A theme for June: Still Life
The June Plus Critiques will open on Tuesday, June 2, and will run through Tuesday, June 16. This month, we would like you to think about producing a still life. You don’t have to emulate the Old Masters, as Mike Volckman did, but think about a group of objects — fruit, flowers, vases and stemware, sets of tools, anything, really that you can arrange in a group. Think about lighting and your background. The subjects should be clear and well defined, and use the rules of composition to arrange the subjects in a way that helps the viewer’s eye into the scene.
If you can’t think of a still life, or would just prefer to submit something else, feel free. As always, we’ll look at all the entries.

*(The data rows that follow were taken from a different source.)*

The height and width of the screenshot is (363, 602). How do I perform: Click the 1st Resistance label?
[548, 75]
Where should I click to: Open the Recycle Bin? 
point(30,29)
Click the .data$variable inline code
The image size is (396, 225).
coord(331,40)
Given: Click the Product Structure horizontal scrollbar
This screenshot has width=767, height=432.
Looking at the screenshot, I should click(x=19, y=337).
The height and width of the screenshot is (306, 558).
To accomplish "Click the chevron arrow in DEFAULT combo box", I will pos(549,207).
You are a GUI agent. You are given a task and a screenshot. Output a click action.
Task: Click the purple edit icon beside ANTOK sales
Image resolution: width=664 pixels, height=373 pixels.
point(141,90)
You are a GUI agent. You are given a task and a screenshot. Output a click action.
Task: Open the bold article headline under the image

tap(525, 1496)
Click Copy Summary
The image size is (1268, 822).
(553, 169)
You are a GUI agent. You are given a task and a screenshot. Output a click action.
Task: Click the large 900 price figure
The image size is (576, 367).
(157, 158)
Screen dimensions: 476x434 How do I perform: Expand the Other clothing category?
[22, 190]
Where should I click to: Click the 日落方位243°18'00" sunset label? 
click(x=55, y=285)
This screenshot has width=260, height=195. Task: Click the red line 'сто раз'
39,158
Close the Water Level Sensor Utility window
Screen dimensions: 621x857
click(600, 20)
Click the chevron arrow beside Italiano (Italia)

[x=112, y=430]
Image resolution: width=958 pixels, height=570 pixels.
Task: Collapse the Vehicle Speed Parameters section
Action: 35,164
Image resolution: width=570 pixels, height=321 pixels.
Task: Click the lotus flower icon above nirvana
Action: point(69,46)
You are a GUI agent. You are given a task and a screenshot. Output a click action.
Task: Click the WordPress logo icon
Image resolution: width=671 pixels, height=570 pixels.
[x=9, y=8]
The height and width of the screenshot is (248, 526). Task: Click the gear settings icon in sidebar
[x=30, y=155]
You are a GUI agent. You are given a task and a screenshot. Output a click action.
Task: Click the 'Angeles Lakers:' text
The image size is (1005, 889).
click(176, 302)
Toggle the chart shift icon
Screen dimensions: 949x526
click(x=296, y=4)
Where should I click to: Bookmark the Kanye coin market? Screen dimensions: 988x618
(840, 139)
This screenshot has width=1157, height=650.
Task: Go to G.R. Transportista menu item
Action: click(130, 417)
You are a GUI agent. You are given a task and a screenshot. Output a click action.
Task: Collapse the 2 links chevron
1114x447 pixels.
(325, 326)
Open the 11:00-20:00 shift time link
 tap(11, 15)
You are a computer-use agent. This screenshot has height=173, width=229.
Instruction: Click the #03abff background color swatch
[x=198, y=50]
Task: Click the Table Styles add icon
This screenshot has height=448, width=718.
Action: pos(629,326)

Instructions for the file types and sizes are on the upload page, but we’ll repeat them here:
- The long side of your photo should be cropped to 1920px for best results
- JPEG format (must have .jpg extension)
- Size: 2 MB file size limit
- Quality: 7 (or medium)
As always, we ask that you keep your submissions to no more than two photos. If you want to submit five, take a look at those five and really ask yourself which two best represent what you are trying to say.
If you haven’t yet submitted photos for our monthly critiques, we urge you to do so, and if you have been, but we haven’t yet chosen one of your photos, please keep trying — we’ll do our best to look for new folks.
We love this element of serving the Plus community, and we honestly feel that everyone can learn from their peers. We try hard to be constructive in our criticism; our primary goal with the critiques is to showcase some great work, and talk about the things we can all do to make us better photographers.